To do ▸ I need the lines below from the one with "Gas (71, 756)" down to the one with "Become a Dealer (451, 2143)" reproduced exactly, both ends included, and nothing else.

Information provided ▸
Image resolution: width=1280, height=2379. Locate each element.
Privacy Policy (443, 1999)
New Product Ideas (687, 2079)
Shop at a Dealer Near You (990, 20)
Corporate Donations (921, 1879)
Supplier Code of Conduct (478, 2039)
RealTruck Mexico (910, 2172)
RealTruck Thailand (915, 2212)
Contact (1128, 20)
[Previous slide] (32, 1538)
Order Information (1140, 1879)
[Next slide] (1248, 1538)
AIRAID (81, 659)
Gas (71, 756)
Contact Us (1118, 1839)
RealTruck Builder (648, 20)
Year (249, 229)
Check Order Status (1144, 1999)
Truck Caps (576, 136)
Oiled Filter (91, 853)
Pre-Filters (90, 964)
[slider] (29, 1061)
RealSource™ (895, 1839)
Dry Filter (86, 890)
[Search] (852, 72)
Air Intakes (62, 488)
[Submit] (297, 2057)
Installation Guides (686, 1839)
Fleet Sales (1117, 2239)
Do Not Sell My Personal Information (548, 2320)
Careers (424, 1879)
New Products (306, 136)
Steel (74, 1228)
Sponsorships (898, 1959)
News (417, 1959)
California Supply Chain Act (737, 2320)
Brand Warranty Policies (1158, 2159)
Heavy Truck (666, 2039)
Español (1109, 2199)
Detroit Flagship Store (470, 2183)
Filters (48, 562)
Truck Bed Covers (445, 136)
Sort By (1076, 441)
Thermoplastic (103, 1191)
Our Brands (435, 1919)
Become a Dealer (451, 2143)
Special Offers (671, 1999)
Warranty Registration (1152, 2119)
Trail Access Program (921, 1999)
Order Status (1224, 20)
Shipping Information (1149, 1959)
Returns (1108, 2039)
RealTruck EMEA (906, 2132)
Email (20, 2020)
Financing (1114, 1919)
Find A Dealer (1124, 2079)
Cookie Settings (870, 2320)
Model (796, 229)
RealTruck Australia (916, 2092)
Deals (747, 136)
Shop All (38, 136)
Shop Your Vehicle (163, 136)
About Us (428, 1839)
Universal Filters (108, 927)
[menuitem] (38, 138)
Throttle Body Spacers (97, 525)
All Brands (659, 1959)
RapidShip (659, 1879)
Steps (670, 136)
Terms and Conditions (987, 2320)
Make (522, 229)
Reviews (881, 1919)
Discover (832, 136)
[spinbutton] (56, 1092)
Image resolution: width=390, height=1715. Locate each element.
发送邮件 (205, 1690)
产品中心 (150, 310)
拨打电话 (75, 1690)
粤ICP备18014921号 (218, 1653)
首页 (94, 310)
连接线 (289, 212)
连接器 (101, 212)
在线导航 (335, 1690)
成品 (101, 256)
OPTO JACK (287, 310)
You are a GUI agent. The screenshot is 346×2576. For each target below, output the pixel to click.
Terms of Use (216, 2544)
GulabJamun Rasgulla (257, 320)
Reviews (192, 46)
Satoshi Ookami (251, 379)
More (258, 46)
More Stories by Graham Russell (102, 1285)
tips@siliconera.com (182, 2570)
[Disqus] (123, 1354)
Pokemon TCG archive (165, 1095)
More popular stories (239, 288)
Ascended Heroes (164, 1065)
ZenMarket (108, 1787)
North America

Completed task ▸
Gas (71, 756)
Contact Us (1118, 1839)
RealTruck Builder (648, 20)
Year (249, 229)
Check Order Status (1144, 1999)
Truck Caps (576, 136)
Oiled Filter (91, 853)
Pre-Filters (90, 964)
[slider] (29, 1061)
RealSource™ (895, 1839)
Dry Filter (86, 890)
[Search] (852, 72)
Air Intakes (62, 488)
[Submit] (297, 2057)
Installation Guides (686, 1839)
Fleet Sales (1117, 2239)
Do Not Sell My Personal Information (548, 2320)
Careers (424, 1879)
New Products (306, 136)
Steel (74, 1228)
Sponsorships (898, 1959)
News (417, 1959)
California Supply Chain Act (737, 2320)
Brand Warranty Policies (1158, 2159)
Heavy Truck (666, 2039)
Español (1109, 2199)
Detroit Flagship Store (470, 2183)
Filters (48, 562)
Truck Bed Covers (445, 136)
Sort By (1076, 441)
Thermoplastic (103, 1191)
Our Brands (435, 1919)
Become a Dealer (451, 2143)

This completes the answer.